Next year Guthrie was hanged.
But ten days after his arrest Sharp had brought down a letter of Charles to the Edinburgh Presbytery, promising to "protect and preserve the government of the Church of Scotland as it is established by law." Had the words run "as it may be established by law" (in Parliament) it would not have been a dishonourable quibble--as it was.
Parliament opened on New Year's Day 1661, with Middleton as Commissioner.
In the words of Sir George Mackenzie, then a very young advocate and man of letters, "never was Parliament so obsequious." The king was declared "supreme Governor over all persons and in all causes" (a blow at Kirk judicature), and all Acts between 1633 and 1661 were rescinded, just as thirty years of ecclesiastical legislation had been rescinded by the Covenanters.

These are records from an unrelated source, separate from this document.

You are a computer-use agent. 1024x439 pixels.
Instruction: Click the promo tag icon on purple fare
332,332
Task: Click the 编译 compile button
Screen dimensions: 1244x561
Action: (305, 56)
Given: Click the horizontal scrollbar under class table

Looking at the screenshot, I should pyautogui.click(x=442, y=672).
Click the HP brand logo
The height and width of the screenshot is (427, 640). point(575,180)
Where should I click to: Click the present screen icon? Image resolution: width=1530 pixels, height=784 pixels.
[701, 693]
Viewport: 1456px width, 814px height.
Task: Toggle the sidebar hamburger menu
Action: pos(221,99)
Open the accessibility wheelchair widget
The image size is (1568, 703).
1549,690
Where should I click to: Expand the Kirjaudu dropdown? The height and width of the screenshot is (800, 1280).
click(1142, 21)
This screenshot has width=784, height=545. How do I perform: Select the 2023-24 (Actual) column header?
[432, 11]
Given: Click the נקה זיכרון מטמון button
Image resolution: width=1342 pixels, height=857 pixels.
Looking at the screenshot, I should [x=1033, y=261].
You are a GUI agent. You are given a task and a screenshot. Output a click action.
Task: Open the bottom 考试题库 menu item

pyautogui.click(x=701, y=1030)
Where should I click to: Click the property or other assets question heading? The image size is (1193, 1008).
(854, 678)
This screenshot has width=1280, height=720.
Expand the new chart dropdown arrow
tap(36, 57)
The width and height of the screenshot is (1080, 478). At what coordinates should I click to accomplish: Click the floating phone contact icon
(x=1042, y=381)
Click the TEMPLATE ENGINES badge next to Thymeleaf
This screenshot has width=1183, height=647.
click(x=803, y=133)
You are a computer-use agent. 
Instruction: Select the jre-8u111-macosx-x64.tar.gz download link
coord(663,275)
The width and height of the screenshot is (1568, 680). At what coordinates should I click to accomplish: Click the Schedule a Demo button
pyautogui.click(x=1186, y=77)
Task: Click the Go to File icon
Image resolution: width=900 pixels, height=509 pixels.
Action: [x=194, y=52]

A sum of 40,000 pounds yearly was settled on the king.
Argyll was tried, was defended by young George Mackenzie, and, when he seemed safe, his doom was fixed by the arrival of a Campbell from London bearing some of his letters to Lilburne and Monk (1653-1655) which the Indemnity of 1651 did not cover.

He died, by the axe (not the rope, like Montrose), with dignity and courage.
The question of Church government in Scotland was left to Charles and his advisers.

The problem presented to the Government of the Restoration by the Kirk was much more difficult and complicated than historians usually suppose.